Stored data entries
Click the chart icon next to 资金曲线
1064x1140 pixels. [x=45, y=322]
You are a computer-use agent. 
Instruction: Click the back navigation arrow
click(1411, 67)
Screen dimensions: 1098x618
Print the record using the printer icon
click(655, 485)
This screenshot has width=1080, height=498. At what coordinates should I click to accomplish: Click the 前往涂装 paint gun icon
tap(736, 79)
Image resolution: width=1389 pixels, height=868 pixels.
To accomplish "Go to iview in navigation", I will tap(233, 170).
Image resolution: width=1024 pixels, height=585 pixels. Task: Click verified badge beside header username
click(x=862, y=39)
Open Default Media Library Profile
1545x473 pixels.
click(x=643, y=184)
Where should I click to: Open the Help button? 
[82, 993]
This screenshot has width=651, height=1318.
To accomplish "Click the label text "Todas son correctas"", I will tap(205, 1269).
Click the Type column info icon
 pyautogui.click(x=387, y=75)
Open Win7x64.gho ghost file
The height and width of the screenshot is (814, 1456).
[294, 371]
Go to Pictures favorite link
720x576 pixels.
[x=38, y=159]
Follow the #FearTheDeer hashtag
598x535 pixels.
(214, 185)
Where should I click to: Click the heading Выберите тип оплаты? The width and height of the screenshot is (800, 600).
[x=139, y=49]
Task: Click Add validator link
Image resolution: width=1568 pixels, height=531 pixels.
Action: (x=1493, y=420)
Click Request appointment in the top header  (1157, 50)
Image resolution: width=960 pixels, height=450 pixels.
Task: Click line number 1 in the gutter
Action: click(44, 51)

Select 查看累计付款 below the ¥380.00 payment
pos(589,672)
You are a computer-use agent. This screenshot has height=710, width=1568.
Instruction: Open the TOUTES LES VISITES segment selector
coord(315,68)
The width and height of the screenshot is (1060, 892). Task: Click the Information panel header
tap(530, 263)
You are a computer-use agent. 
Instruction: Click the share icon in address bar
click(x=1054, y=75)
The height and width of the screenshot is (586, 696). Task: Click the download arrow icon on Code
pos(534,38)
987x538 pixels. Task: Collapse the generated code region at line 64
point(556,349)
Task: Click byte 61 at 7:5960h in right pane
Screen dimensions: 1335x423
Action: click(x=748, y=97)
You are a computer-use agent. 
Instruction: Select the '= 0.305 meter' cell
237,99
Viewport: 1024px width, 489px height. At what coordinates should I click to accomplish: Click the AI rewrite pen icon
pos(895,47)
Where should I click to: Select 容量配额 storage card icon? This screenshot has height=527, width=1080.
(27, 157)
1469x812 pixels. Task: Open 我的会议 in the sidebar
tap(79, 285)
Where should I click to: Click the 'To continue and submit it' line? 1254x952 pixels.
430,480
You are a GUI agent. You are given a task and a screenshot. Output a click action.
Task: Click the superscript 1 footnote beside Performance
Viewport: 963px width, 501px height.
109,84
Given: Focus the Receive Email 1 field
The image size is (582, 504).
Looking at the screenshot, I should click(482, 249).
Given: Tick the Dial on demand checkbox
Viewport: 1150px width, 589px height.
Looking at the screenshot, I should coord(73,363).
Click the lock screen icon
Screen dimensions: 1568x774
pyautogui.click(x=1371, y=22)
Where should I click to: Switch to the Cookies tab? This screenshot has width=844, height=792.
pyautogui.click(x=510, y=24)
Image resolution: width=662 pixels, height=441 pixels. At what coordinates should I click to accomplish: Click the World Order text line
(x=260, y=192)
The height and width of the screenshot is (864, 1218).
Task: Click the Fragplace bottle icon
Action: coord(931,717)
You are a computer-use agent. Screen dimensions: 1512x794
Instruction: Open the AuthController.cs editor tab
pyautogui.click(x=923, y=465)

WHAT YOU NEED TO DO >> Recast every line of the records above as a Markdown table with two columns, Row for the row number and Text for the line. Leave out blank lines.

WRITTEN SOLUTION >>
| Row | Text |
|---|---|
| 1 | Click the chart icon next to 资金曲线 |
| 2 | 1064x1140 pixels. [x=45, y=322] |
| 3 | You are a computer-use agent.  |
| 4 | Instruction: Click the back navigation arrow |
| 5 | click(1411, 67) |
| 6 | Screen dimensions: 1098x618 |
| 7 | Print the record using the printer icon |
| 8 | click(655, 485) |
| 9 | This screenshot has width=1080, height=498. At what coordinates should I click to accomplish: Click the 前往涂装 paint gun icon |
| 10 | tap(736, 79) |
| 11 | Image resolution: width=1389 pixels, height=868 pixels. |
| 12 | To accomplish "Go to iview in navigation", I will tap(233, 170). |
| 13 | Image resolution: width=1024 pixels, height=585 pixels. Task: Click verified badge beside header username |
| 14 | click(x=862, y=39) |
| 15 | Open Default Media Library Profile |
| 16 | 1545x473 pixels. |
| 17 | click(x=643, y=184) |
| 18 | Where should I click to: Open the Help button?  |
| 19 | [82, 993] |
| 20 | This screenshot has width=651, height=1318. |
| 21 | To accomplish "Click the label text "Todas son correctas"", I will tap(205, 1269). |
| 22 | Click the Type column info icon |
| 23 |  pyautogui.click(x=387, y=75) |
| 24 | Open Win7x64.gho ghost file |
| 25 | The height and width of the screenshot is (814, 1456). |
| 26 | [294, 371] |
| 27 | Go to Pictures favorite link |
| 28 | 720x576 pixels. |
| 29 | [x=38, y=159] |
| 30 | Follow the #FearTheDeer hashtag |
| 31 | 598x535 pixels. |
| 32 | (214, 185) |
| 33 | Where should I click to: Click the heading Выберите тип оплаты? The width and height of the screenshot is (800, 600). |
| 34 | [x=139, y=49] |
| 35 | Task: Click Add validator link |
| 36 | Image resolution: width=1568 pixels, height=531 pixels. |
| 37 | Action: (x=1493, y=420) |
| 38 | Click Request appointment in the top header  (1157, 50) |
| 39 | Image resolution: width=960 pixels, height=450 pixels. |
| 40 | Task: Click line number 1 in the gutter |
| 41 | Action: click(44, 51) |
| 42 | Select 查看累计付款 below the ¥380.00 payment |
| 43 | pos(589,672) |
| 44 | You are a computer-use agent. This screenshot has height=710, width=1568. |
| 45 | Instruction: Open the TOUTES LES VISITES segment selector |
| 46 | coord(315,68) |
| 47 | The width and height of the screenshot is (1060, 892). Task: Click the Information panel header |
| 48 | tap(530, 263) |
| 49 | You are a computer-use agent.  |
| 50 | Instruction: Click the share icon in address bar |
| 51 | click(x=1054, y=75) |
| 52 | The height and width of the screenshot is (586, 696). Task: Click the download arrow icon on Code |
| 53 | pos(534,38) |
| 54 | 987x538 pixels. Task: Collapse the generated code region at line 64 |
| 55 | point(556,349) |
| 56 | Task: Click byte 61 at 7:5960h in right pane |
| 57 | Screen dimensions: 1335x423 |
| 58 | Action: click(x=748, y=97) |
| 59 | You are a computer-use agent.  |
| 60 | Instruction: Select the '= 0.305 meter' cell |
| 61 | 237,99 |
| 62 | Viewport: 1024px width, 489px height. At what coordinates should I click to accomplish: Click the AI rewrite pen icon |
| 63 | pos(895,47) |
| 64 | Where should I click to: Select 容量配额 storage card icon? This screenshot has height=527, width=1080. |
| 65 | (27, 157) |
| 66 | 1469x812 pixels. Task: Open 我的会议 in the sidebar |
| 67 | tap(79, 285) |
| 68 | Where should I click to: Click the 'To continue and submit it' line? 1254x952 pixels. |
| 69 | 430,480 |
| 70 | You are a GUI agent. You are given a task and a screenshot. Output a click action. |
| 71 | Task: Click the superscript 1 footnote beside Performance |
| 72 | Viewport: 963px width, 501px height. |
| 73 | 109,84 |
| 74 | Given: Focus the Receive Email 1 field |
| 75 | The image size is (582, 504). |
| 76 | Looking at the screenshot, I should click(482, 249). |
| 77 | Given: Tick the Dial on demand checkbox |
| 78 | Viewport: 1150px width, 589px height. |
| 79 | Looking at the screenshot, I should coord(73,363). |
| 80 | Click the lock screen icon |
| 81 | Screen dimensions: 1568x774 |
| 82 | pyautogui.click(x=1371, y=22) |
| 83 | Where should I click to: Switch to the Cookies tab? This screenshot has width=844, height=792. |
| 84 | pyautogui.click(x=510, y=24) |
| 85 | Image resolution: width=662 pixels, height=441 pixels. At what coordinates should I click to accomplish: Click the World Order text line |
| 86 | (x=260, y=192) |
| 87 | The height and width of the screenshot is (864, 1218). |
| 88 | Task: Click the Fragplace bottle icon |
| 89 | Action: coord(931,717) |
| 90 | You are a computer-use agent. Screen dimensions: 1512x794 |
| 91 | Instruction: Open the AuthController.cs editor tab |
| 92 | pyautogui.click(x=923, y=465) |